Suttungr was discovered in 2000 by Brett J. Gladman, John J. Kavelaars, Jean-Marc Petit, Hans Scholl, Matthew J. Holman, Brian G. Marsden, Phillip D. Nicholson, and Joseph A. Burns using the 3.6-m Canada-France-Hawaii reflector on Mauna Kea, Hawaii, with adaptive optics. They discovered seven other Saturnian moons at the same time: Tarvos, Ijiraq, Thrymr, Skathi, Siarnaq, Erriapus, and Mundilfari.

Overview

Suttungr has a mean radius of 2.2 miles (3.5 kilometers), assuming an albedo (a measure of how reflective the surface is) of 0.06. It orbits Saturn at an inclination of about 174 degrees and an eccentricity of about 0.1. At a mean distance of 12.1 million miles (19.5 million kilometers) from Saturn, the moon takes about 1,017 Earth days to complete one orbit.

Suttungr is a member of the Norse group of moons. These "irregular" moons have retrograde orbits around Saturn — traveling around in the opposite direction from the planet's rotation. Suttungr and the other Norse moons also have eccentric orbits, meaning they are more elongated than circular.

Like Saturn's other irregular moons, Suttungr is thought to be an object that was captured by Saturn's gravity, rather than having accreted from the dusty disk that surrounded the newly formed planet as the regular moons are thought to have done.

How Suttungr Got Its Name

Originally called S/2000 S12, Suttungr was named for Suttungr (also spelled Suttung), a giant in Norse mythology.

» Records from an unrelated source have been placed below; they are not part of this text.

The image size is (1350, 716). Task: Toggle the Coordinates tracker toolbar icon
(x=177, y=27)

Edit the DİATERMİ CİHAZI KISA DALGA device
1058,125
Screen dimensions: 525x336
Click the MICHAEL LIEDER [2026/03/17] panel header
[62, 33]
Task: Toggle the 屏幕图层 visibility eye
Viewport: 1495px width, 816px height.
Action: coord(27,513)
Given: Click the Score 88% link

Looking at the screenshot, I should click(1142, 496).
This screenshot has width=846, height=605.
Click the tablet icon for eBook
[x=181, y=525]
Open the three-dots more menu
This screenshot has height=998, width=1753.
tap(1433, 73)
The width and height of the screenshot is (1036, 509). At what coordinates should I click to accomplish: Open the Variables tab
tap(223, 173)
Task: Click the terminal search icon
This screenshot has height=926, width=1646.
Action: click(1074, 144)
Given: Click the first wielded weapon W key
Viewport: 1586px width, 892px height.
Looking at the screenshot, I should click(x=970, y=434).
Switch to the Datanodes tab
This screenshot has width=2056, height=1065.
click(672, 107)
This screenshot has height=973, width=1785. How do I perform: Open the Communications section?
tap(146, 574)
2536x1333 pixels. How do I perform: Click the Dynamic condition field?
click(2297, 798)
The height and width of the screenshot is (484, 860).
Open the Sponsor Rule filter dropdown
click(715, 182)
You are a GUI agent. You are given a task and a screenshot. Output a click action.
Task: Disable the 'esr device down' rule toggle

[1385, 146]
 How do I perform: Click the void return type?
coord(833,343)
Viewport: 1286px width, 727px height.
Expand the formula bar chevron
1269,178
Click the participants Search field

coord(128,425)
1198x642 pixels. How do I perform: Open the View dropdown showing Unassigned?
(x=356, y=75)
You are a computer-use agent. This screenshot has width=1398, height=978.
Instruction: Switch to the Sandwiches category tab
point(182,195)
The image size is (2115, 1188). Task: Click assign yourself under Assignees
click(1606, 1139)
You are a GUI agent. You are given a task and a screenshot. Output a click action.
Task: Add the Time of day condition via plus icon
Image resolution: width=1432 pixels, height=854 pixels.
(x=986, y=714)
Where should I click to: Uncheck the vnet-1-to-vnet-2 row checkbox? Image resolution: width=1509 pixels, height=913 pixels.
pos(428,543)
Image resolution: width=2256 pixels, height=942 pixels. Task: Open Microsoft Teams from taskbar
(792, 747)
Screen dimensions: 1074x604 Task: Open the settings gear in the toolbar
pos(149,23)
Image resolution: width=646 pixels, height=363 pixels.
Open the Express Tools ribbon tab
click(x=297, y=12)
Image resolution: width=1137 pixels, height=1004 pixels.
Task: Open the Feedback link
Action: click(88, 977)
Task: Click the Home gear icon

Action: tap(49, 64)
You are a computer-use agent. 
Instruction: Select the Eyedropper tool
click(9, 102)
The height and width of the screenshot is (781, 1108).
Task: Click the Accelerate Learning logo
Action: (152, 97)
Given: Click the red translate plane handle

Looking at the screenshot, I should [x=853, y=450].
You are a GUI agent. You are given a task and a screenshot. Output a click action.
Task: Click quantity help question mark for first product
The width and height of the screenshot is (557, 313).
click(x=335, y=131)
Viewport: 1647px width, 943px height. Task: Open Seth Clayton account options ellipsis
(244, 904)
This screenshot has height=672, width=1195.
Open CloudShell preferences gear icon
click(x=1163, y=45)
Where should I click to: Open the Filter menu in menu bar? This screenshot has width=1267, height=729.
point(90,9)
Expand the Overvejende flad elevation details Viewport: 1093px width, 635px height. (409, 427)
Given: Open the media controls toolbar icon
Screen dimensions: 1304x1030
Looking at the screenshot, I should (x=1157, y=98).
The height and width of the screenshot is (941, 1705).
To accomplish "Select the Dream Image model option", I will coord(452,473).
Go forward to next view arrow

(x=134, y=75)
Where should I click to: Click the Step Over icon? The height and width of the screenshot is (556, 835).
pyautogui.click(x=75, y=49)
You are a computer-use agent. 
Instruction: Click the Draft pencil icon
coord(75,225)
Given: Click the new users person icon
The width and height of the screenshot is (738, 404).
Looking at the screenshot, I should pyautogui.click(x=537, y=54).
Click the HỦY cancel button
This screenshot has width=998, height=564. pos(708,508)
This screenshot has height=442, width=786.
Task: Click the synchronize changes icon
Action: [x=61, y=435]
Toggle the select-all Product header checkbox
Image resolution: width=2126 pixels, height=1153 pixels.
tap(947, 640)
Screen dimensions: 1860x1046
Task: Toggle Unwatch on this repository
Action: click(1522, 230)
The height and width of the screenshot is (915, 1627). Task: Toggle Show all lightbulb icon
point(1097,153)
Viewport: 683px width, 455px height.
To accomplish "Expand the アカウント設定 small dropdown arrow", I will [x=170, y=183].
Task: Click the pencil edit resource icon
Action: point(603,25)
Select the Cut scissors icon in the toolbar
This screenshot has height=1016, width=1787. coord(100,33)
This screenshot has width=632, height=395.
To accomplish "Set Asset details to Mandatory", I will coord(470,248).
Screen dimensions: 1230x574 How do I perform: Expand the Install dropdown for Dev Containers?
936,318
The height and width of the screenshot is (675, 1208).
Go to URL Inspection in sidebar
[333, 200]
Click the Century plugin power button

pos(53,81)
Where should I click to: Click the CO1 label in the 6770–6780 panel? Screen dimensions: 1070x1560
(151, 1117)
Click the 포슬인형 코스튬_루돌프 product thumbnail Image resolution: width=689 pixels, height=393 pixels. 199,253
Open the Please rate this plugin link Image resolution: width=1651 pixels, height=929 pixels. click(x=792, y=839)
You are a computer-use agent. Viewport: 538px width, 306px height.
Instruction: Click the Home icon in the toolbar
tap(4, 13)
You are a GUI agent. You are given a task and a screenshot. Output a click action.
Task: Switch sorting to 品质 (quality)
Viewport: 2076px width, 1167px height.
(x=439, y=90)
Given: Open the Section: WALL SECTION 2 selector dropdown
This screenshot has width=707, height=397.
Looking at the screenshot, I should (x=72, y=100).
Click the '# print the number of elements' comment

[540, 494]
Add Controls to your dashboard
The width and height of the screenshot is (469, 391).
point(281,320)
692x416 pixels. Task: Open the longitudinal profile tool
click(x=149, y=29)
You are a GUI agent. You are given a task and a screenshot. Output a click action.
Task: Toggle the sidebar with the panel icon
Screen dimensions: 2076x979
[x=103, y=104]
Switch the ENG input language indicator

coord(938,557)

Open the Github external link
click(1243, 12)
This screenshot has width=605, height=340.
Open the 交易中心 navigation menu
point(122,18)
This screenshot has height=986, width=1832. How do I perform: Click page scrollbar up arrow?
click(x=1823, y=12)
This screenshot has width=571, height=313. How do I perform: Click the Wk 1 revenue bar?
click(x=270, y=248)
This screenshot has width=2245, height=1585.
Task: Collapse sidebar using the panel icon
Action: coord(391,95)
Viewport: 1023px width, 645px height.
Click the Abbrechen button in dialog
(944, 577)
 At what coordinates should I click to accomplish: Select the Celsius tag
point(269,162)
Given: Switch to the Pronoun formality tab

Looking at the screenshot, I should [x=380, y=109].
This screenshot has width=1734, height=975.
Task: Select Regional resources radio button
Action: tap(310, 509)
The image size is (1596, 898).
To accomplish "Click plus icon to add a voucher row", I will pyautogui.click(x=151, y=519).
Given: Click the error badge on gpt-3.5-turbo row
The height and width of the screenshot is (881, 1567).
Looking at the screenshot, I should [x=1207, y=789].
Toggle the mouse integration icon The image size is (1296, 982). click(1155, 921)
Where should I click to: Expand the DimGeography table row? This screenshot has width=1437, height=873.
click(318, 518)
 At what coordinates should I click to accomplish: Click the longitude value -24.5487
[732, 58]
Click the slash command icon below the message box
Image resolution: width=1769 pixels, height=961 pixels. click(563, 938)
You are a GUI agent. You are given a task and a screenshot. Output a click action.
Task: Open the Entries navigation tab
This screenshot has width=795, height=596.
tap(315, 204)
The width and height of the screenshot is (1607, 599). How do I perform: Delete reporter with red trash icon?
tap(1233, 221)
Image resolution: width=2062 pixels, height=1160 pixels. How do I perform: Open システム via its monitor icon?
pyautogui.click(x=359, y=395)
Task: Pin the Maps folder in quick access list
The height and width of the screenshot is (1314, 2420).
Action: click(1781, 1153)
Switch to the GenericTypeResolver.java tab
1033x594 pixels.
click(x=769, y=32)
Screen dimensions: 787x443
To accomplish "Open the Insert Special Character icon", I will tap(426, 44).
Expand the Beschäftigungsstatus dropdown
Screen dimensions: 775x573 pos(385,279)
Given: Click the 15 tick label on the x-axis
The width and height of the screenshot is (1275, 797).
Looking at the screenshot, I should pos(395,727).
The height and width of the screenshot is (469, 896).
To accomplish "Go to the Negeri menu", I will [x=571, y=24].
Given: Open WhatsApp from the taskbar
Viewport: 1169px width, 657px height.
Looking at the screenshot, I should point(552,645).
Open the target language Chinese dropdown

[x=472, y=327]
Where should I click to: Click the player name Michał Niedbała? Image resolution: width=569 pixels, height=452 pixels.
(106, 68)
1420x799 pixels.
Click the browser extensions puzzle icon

Two dwarfs were responsible for the death of Suttungr's father in a "boating accident." Those same two dwarfs also murdered his mother. So Suttungr captured the dwarfs and took them to a reef, planning to leave them there to drown when the high tide came in. However, Suttung relented when the dwarfs offered to give him special mead (an alcoholic drink made of honey and, in this special case, the blood of a traveling wise man they had killed) which made anyone who drank the mead a poet or scholar. Suttungr ultimately lost the mead to Odin, the supreme Norse god.